How to Make Blackjack Insurance Work for You
Blackjack insurance is an abstract concept for many, although some players swear by it as a guaranteed way to minimise potential losses.
Often when you play blackjack, you are given a chance to make an “insurance” wager. Blackjack insurance is one of the less understood elements of the game, with some players saying that insurance in blackjack is not a great idea. However, it’s essential to know the basic principles.
So, let’s find out more about this alternative wager, which is more complex than a simple side bet.
Blackjack insurance is an additional bet that players can make when the dealer turns an ace as a faceup card. When this happens, blackjack insurance can be taken for 50 percent of the original wagered amount.
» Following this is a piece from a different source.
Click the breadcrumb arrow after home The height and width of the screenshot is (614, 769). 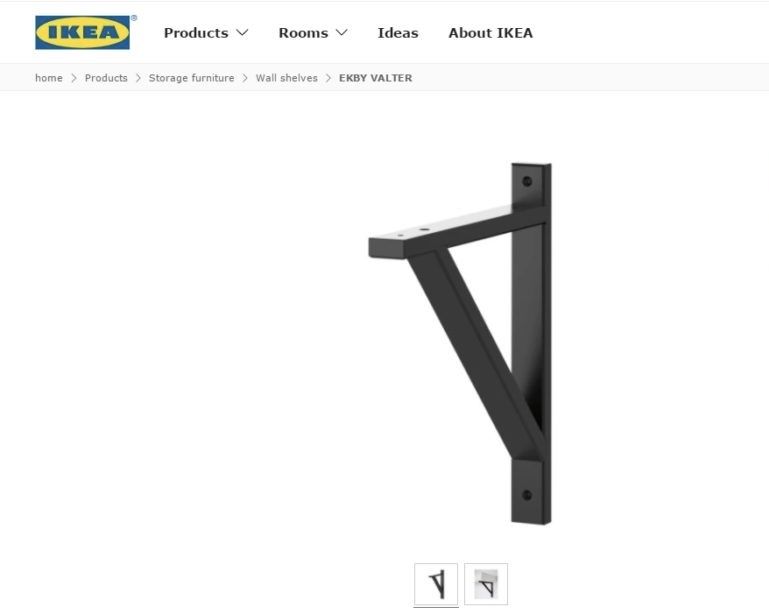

The insurance payout is 2-1, and although the player loses the amount initially bet, they would be reimbursed with a small payout because of the insurance. So, although no big money could be won, the punter wouldn’t lose out completely.
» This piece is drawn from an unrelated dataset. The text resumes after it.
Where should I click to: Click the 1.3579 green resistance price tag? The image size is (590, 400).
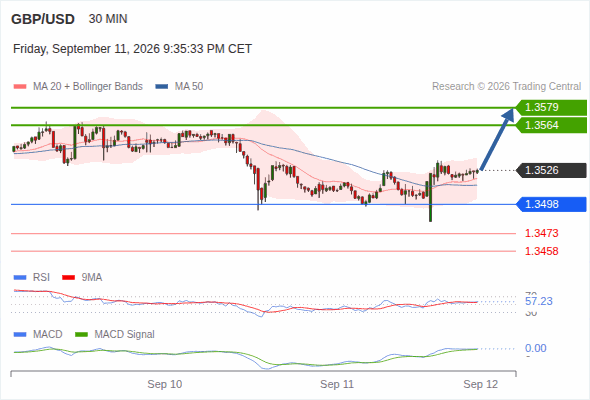[x=551, y=108]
How to Use Blackjack Insurance
For example, if a player places a CA$4 bet and receives a hand of 10-7 while the first card in the dealer’s hand is an ace, they could take out blackjack insurance, so they don’t lose their money entirely.
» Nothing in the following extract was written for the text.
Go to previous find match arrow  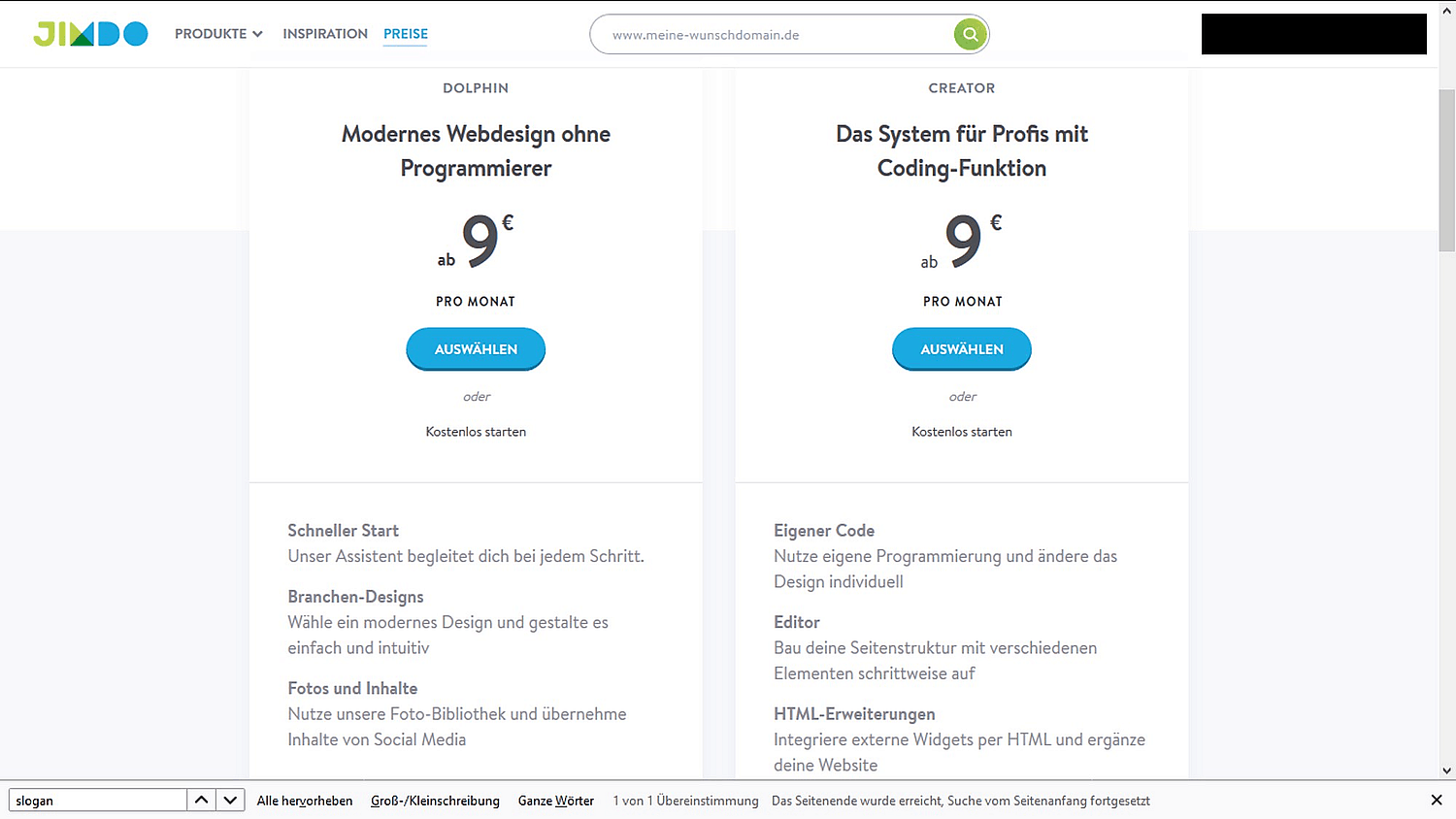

To use insurance, they would need to place a wager of another CA$2 (representing 50 percent of the original stake) against the dealer’s second card on the probability that it has a value of ten, which would give the dealer a total of 21 or blackjack.
Should the dealer have 21, the player would receive three times their insurance bet stake while forfeiting the original wager (assuming they didn’t also hit 21). So, the player would receive a total of CA$6 while also losing CA$6, i.e., they’d break even.
Alternatively, if the dealer does not have 21 and goes bust, the player would win the hand, simultaneously losing CA$2 on the insurance bet, but instead, winning the original wager they placed in the sum of CA$4. This means they’d make a net profit of CA$2 on the hand.
Should You Use Blackjack Insurance?
Although blackjack insurance might seem logical, it’s often not a good idea to use it. However, there’s one circumstance when it could be beneficial to opt for insurance. This is when a player already has a blackjack in their hand. Although this may sound silly since blackjack guarantees an automatic win, it does make financial sense.
If the dealer has blackjack, the player would only receive a payoff that equals their bet rather than a regular payout of 3-2. Conversely, if a player places an insurance bet on the outcome of a hand, they would receive a payoff of 2-1 since, essentially, they would be betting that the dealer has a blackjack in hand.
Factoring the Odds
It’s usually not in the player’s best interest to use blackjack insurance, even if they have 21 in their hand. Let’s say you make an original bet of CA$20. Then, you draw blackjack and decide to use insurance. There are two potential outcomes:
- Dealer draws 21, in which case you win CA$20.
2. Dealer doesn’t have 21, and you still win CA$20.
Alternatively, if you get 21 and don’t take insurance, there are two potential outcomes:
- The dealer also draws 21, so nobody wins.
2. The dealer doesn’t get 21, so you win CA$30.
While the expected result will always be CA$20 more if you take the insurance, in the long run, you would be better off not to take insurance since if the odds are even, your payout would need to match the odds.
Blackjack is played using 52 cards, with three cards visible (your two and the faceup card in the casino dealer’s hand). This means that 49 cards remain unseen, of which only 15 represent a value of ten.
Ultimately, it’s a 70 percent chance that the dealer won’t have blackjack. If a player takes “even money,” they would win a single unit (CA$20 in this example) every time they get 21, irrespective of whether the dealer has a blackjack.
This adds up to 49 units. But, should a player refuse the insurance and choose the 50 percent extra, they could earn CA$30 (or 1.5 units) on each of the 34 times the dealer statistically misses.
This equals 51 units of cash prizes, which is more than 49 units from the insurance. Therefore, it can be argued that insurance represents a poor choice, especially for those players who have more cards with a value of 10.